Recent advancements in artificial intelligence (AI) technology have resulted in large language models capable of producing expressions of emotional support that seem highly empathetic to human users, despite AI’s fundamental lack of ability to understand human emotional experience. Such developments have raised intriguing questions about how people seek out, receive, and perceive emotional support from both humans and AI.
Prior work has found that AI expressions of emotional support are consistently rated as higher quality, more empathetic, and make people feel more heard than human expressions of empathy. However, when people learn that empathy was created by AI, it suffers an empathic penalty. In other words, people like AI empathetic messages but do not like that they came from AI.
This push and pull of AI expressions of empathy led to our primary question: When given the free choice, would people choose to seek empathy from human or AI empathizers? While past work has primarily experimentally assigned people to interact with human or AI empathizers, we sought to directly assess people’s empathy-seeking preferences using a motivational approach. This question is of the utmost importance as the perils and potential of AI empathy hinge on people’s willingness to turn to AI as a source of emotional support.
Across multiple studies, we presented participants with the free choice between receiving empathy created by human or AI empathizers.

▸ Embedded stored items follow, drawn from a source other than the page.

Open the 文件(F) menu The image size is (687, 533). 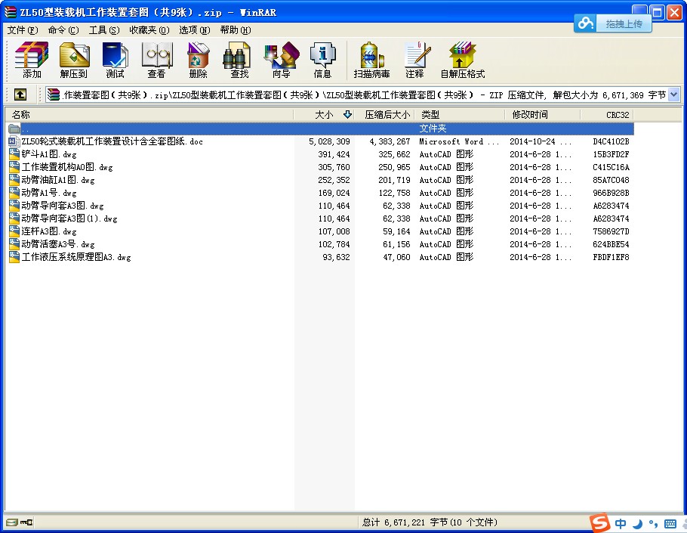click(22, 30)
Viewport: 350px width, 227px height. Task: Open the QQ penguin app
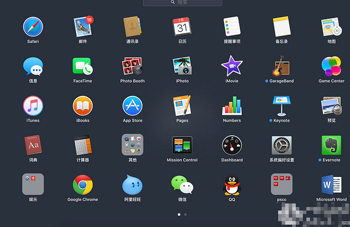(232, 185)
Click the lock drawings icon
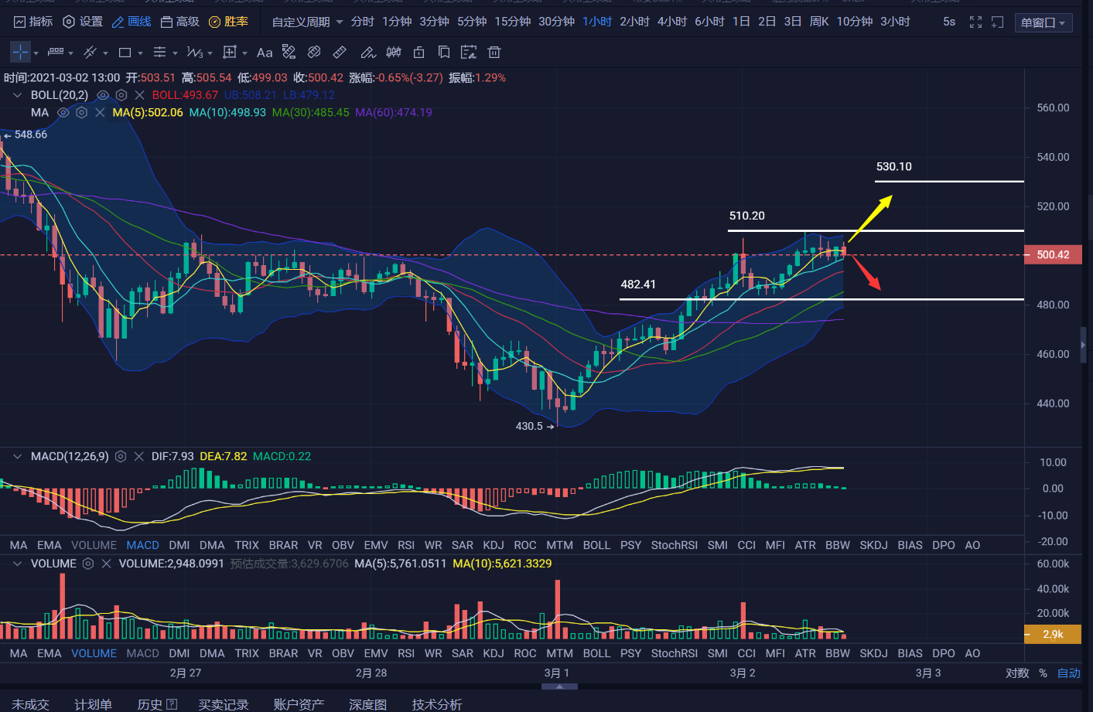Image resolution: width=1093 pixels, height=712 pixels. pos(418,53)
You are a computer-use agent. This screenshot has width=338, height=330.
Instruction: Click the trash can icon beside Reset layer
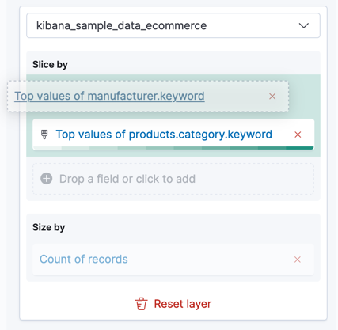[x=141, y=304]
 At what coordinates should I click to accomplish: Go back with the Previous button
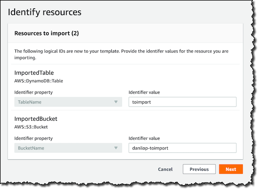[199, 169]
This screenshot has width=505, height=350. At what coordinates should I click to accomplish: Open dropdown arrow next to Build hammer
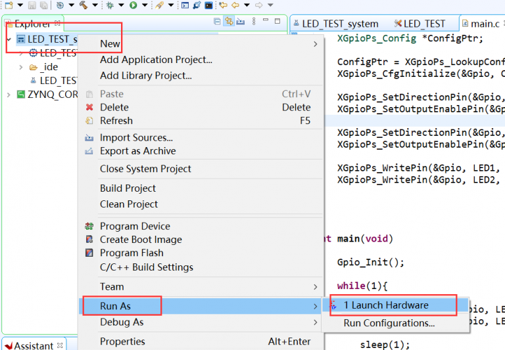tap(95, 5)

Participants then received a real empathy response created by the source of their choosing, and rated how empathetic they found it and how heard they felt by the empathizer. We explored participants’ empathy choice both by asking them to imagine themselves in a variety of situations (e.g., a rejected marriage proposal, losing a friend, etc.), as well as asking them to share real emotional situations they were dealing with and creating human and AI empathy responses that were unique to their personal situations. These studies included hundreds of unique empathy responses created by both amateur and expert human empathizers (e.g., crisis responders).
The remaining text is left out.